## STATED EXERCISE
Rewrite the lines of the entries as a numbered list, from the very first line through the line containing "The height and", and leave out any blank lines.

## DATASET ROWS

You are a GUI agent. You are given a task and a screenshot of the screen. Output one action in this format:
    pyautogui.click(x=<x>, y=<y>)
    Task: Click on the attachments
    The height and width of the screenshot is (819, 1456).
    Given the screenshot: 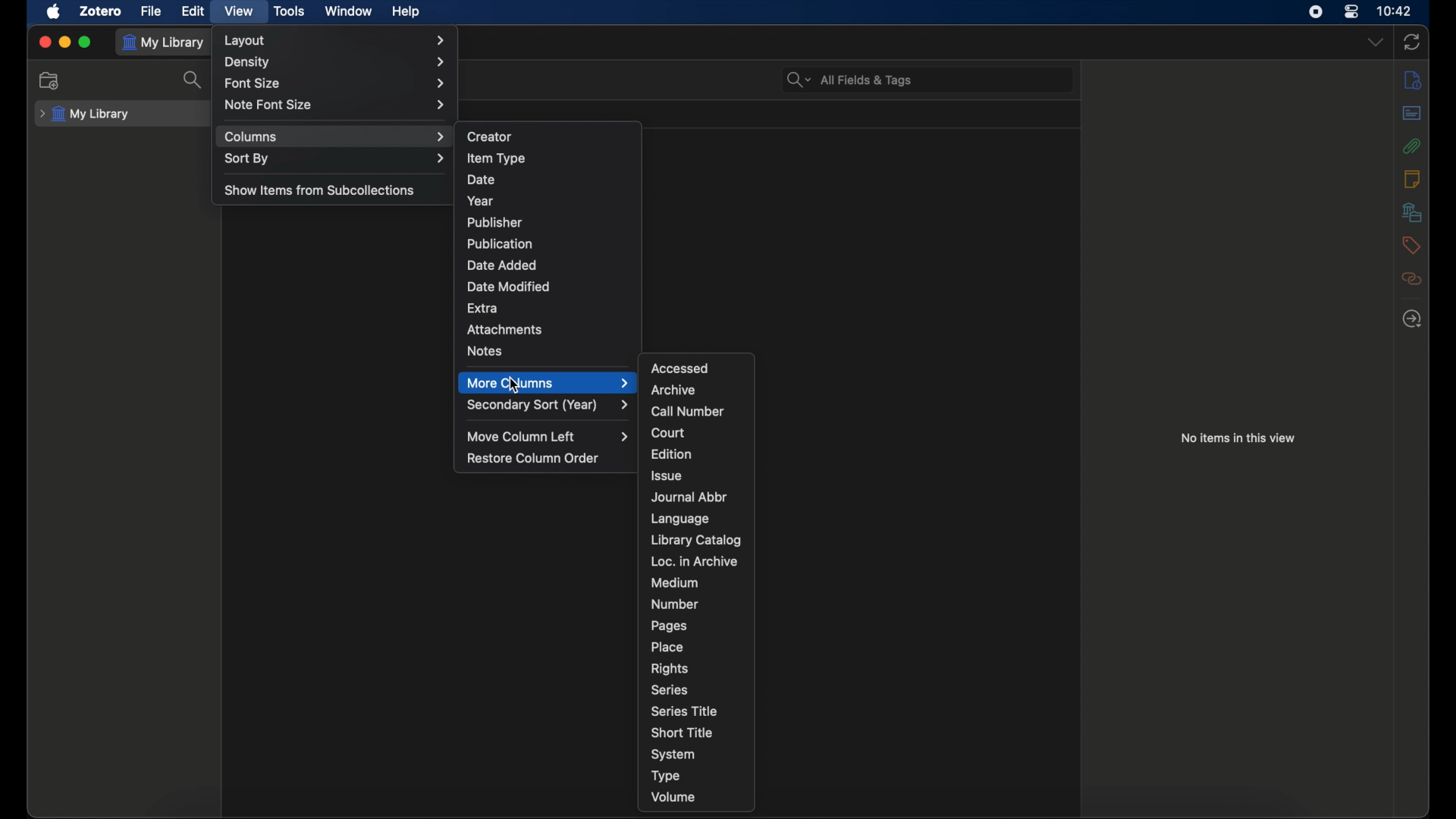 What is the action you would take?
    pyautogui.click(x=504, y=330)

## EXERCISE OUTPUT
1. You are a GUI agent. You are given a task and a screenshot of the screen. Output one action in this format:
2.     pyautogui.click(x=<x>, y=<y>)
3.     Task: Click on the attachments
4.     The height and width of the screenshot is (819, 1456).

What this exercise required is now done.